Como num filme, observo silenciosamente as cenas no cenário da casa:
a louça por lavar empilhada na pia, as roupas batidas na máquina esperando para serem penduradas, as roupas secas no varal esperando para serem recolhidas. A poeira no chão aguarda para ser aspirada. Os lixos, nas cestinhas de lixo pela casa, também aguardam para serem recolhidos. As mensagens de whatsapp azuis esperam por resposta. A conta de gás aguarda para ser paga. E os ovos em cima da pia aguardam para virar omelete.
Não é que nenhuma dessas coisas não sejam mais importantes. Elas são. E fazem parte de um cotidiano de quem existe e vive uma vida normal. Mas é que agora eu estou reaprendendo a olhar para elas de uma forma diferente. Não vou mais permitir que elas me consumam, como consumiam antes. Funções domésticas tem essa característica cruel: elas nunca terminam. E agora nada mais importa do que proteger minha vida criativa.

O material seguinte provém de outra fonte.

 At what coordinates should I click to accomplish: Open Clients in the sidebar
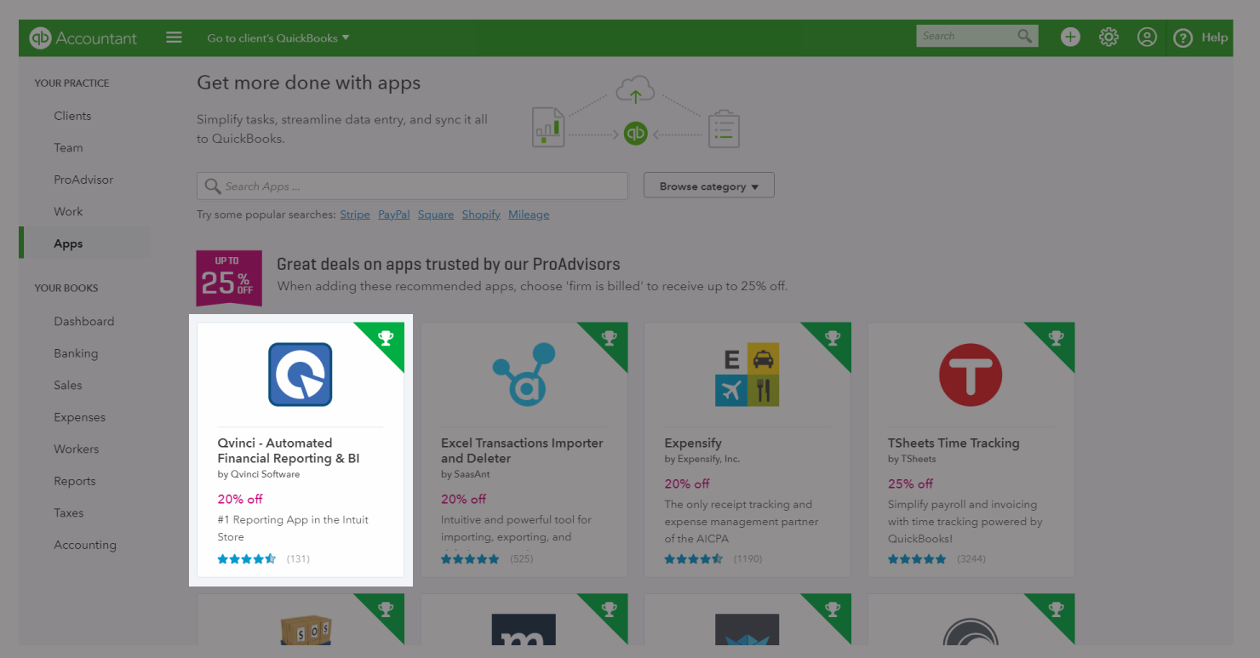click(x=72, y=116)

A não ser que seja um compromisso de aula, ou alguma coisa num caráter importantíssimo, a prioridade nesse momento é fazer diferente do que fiz uma vida inteira, isto é, abrir tempo, espaço e alma para a escrita.

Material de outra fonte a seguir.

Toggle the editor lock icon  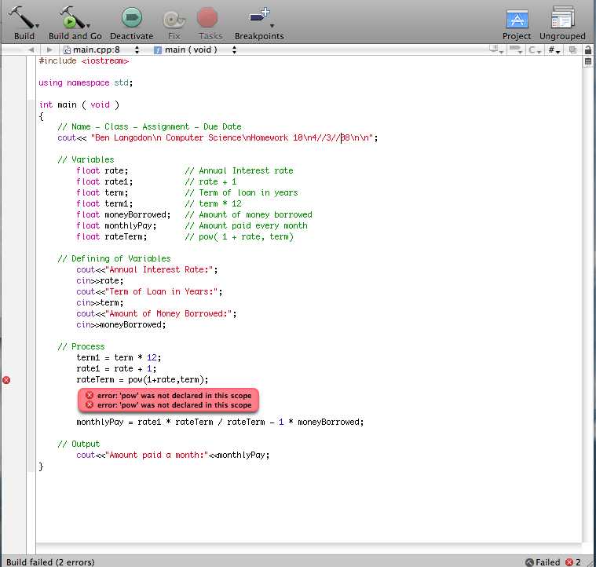pyautogui.click(x=587, y=49)
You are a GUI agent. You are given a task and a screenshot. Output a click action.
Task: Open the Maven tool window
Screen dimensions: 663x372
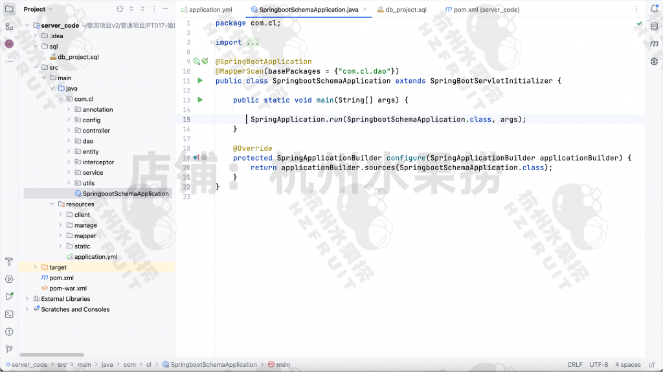click(654, 43)
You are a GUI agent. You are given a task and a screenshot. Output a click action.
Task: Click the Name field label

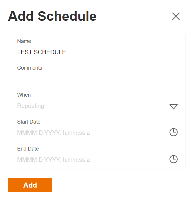tap(24, 41)
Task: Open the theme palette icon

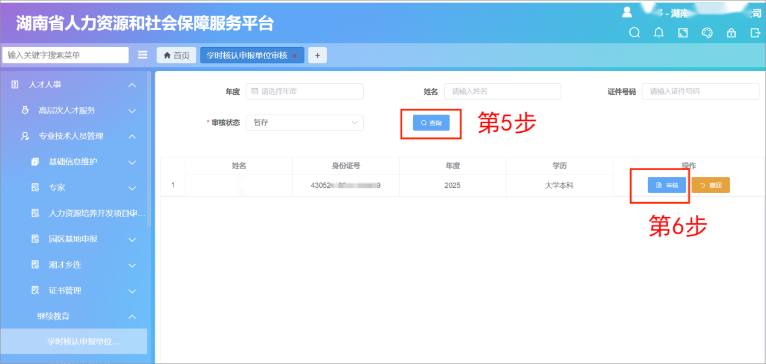Action: click(707, 33)
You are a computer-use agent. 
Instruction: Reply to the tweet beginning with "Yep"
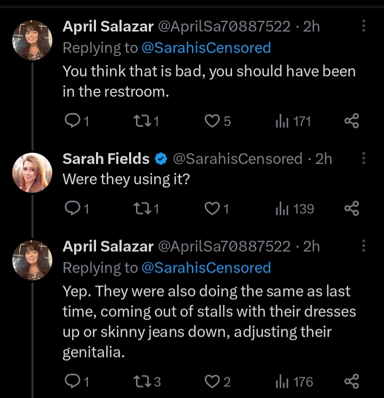[71, 381]
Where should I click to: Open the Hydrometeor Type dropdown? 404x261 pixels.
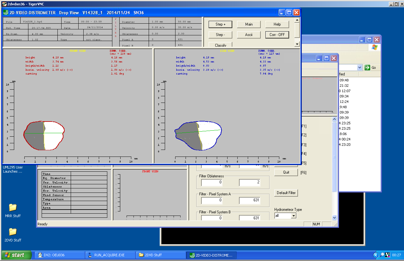294,216
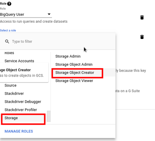Click the trash icon beside Select a role
The image size is (155, 141).
[142, 37]
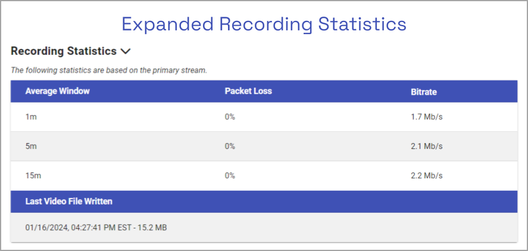Collapse the Recording Statistics chevron
Image resolution: width=528 pixels, height=251 pixels.
pyautogui.click(x=125, y=52)
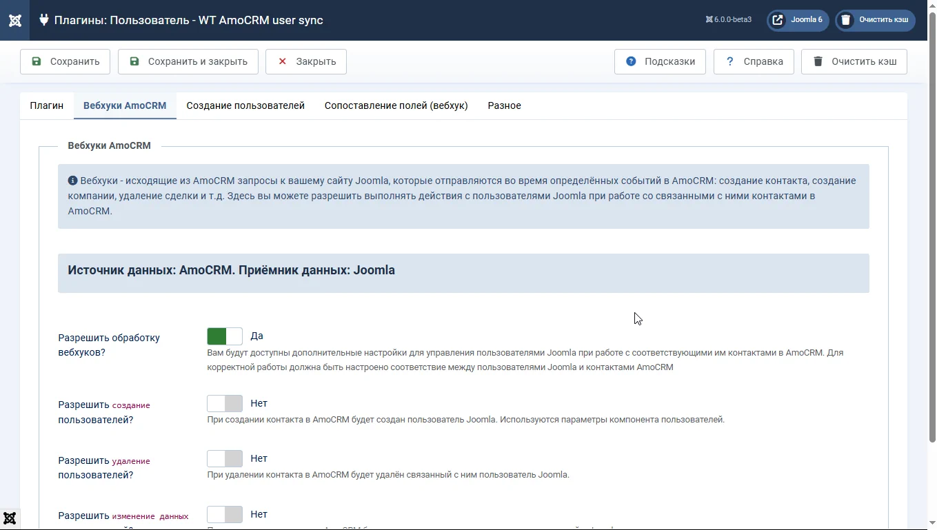Click the question mark icon on Справка

(730, 61)
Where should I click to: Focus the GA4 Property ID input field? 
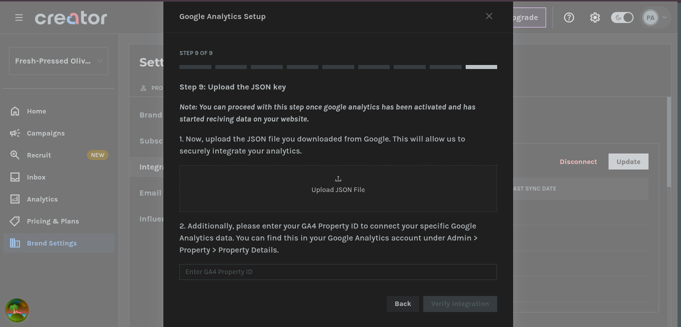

Como pode uma ação tão pequenininha fazer tanta diferença no meu espírito? Ando animadíssima!
Queria compartilhar isso com vocês que me acompanham nesse momento tão importante. É realmente incrível constatar que a gente pode mudar um padrão tão antigo e tão arraigado, mesmo que seja aos 51 anos de idade.

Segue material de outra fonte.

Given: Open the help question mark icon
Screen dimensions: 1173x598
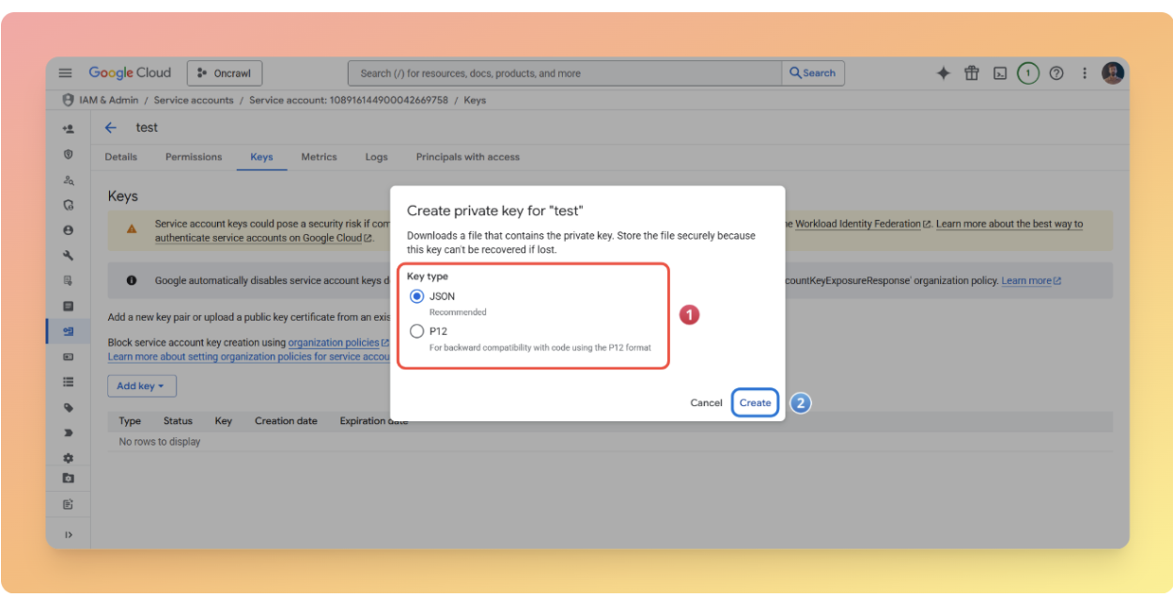Looking at the screenshot, I should click(x=1056, y=72).
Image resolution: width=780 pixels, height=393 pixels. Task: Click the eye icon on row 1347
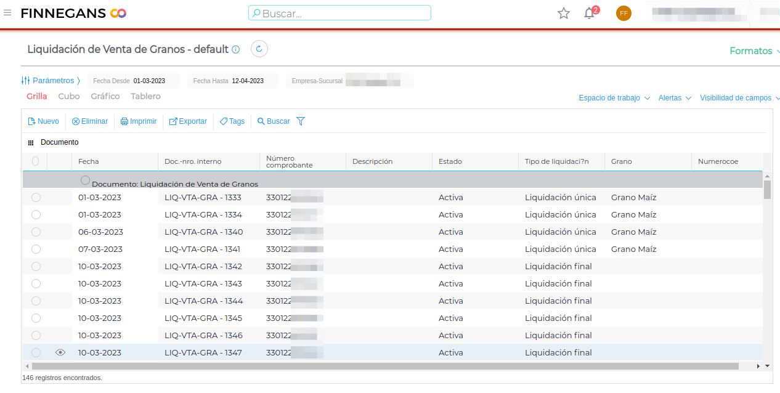point(60,352)
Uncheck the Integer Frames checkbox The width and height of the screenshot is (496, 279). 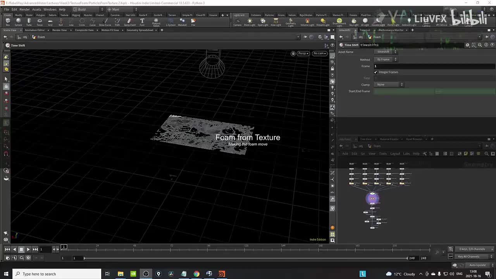coord(375,72)
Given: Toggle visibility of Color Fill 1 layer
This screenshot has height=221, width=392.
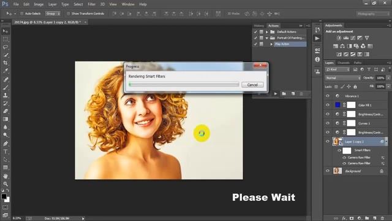Looking at the screenshot, I should pos(328,105).
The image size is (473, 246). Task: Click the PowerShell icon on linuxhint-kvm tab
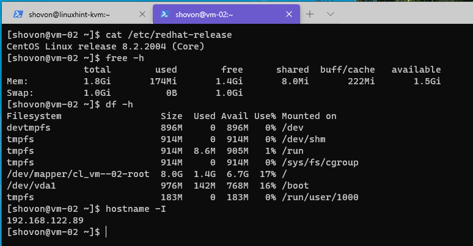[19, 13]
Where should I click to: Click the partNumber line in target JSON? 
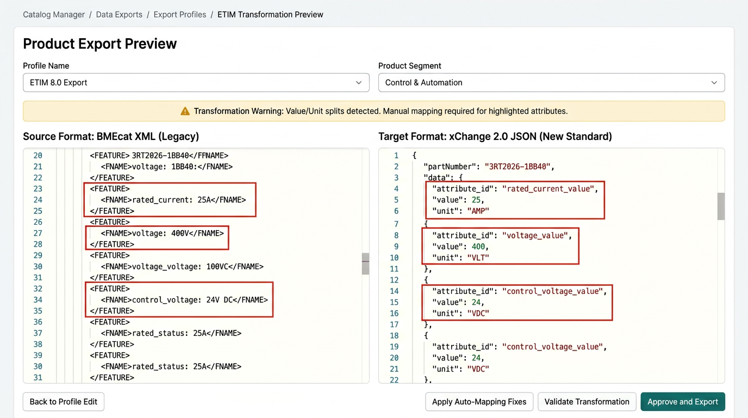(489, 167)
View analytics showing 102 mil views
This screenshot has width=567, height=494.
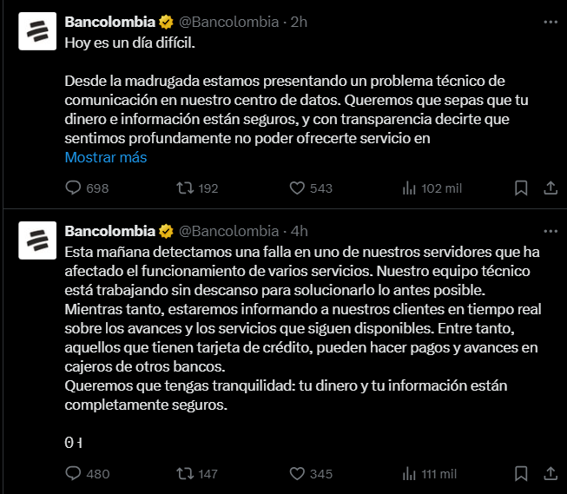tap(409, 188)
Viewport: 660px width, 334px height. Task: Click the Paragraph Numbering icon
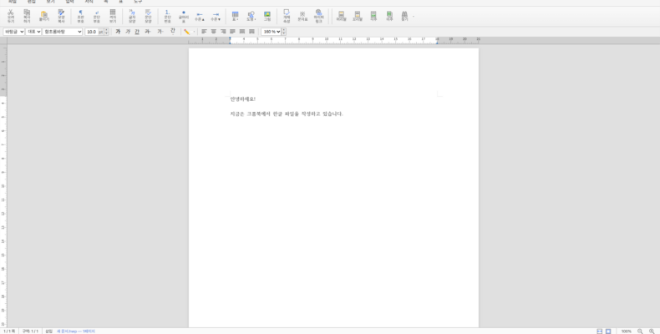click(167, 15)
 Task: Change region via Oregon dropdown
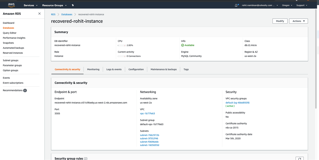tap(287, 5)
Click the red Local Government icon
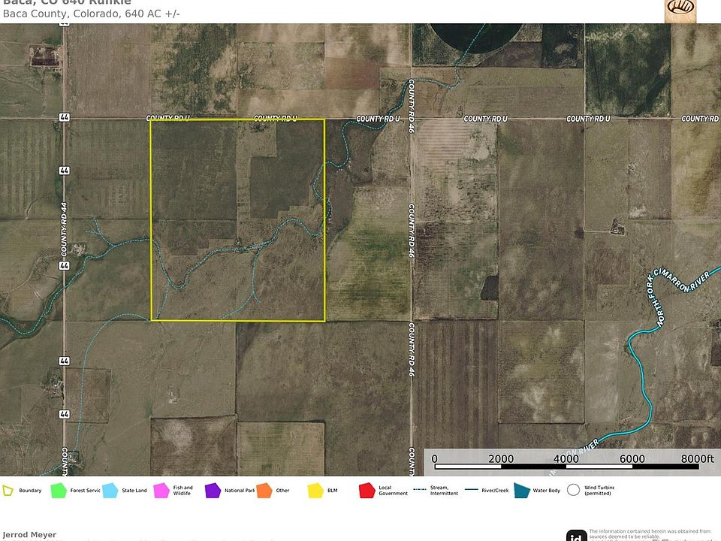721x541 pixels. tap(367, 491)
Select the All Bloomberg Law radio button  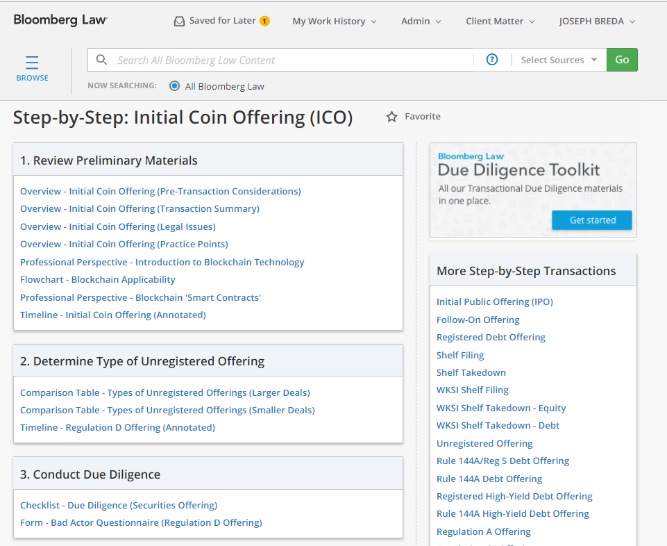tap(174, 86)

Por tantos anos, li, estudei e grifei o capítulo de “Mulheres que Correm com os Lobos” que fala sobre “hambre del alma” e a necessidade vital do sustento da vida criativa. Lá, Clarissa sempre dizia que a arte não podia ser feita em apenas momentos roubados do dia. E que para vencer as infinitas demandas da vida externa, era preciso muita força, resignação e aprender a dizer “não” a tudo aquilo que roube nosso tempo. E nos impeça de acessar nosso mundo interno e subterrâneo.
Minha louça na pia me chama baixinho. Eu diminuo o volume de sua voz. Sinto muito, querida. Te lavarei mais tarde, quando tiver feito aquilo que mais importa nesse momento: aumentar o volume da MINHA voz.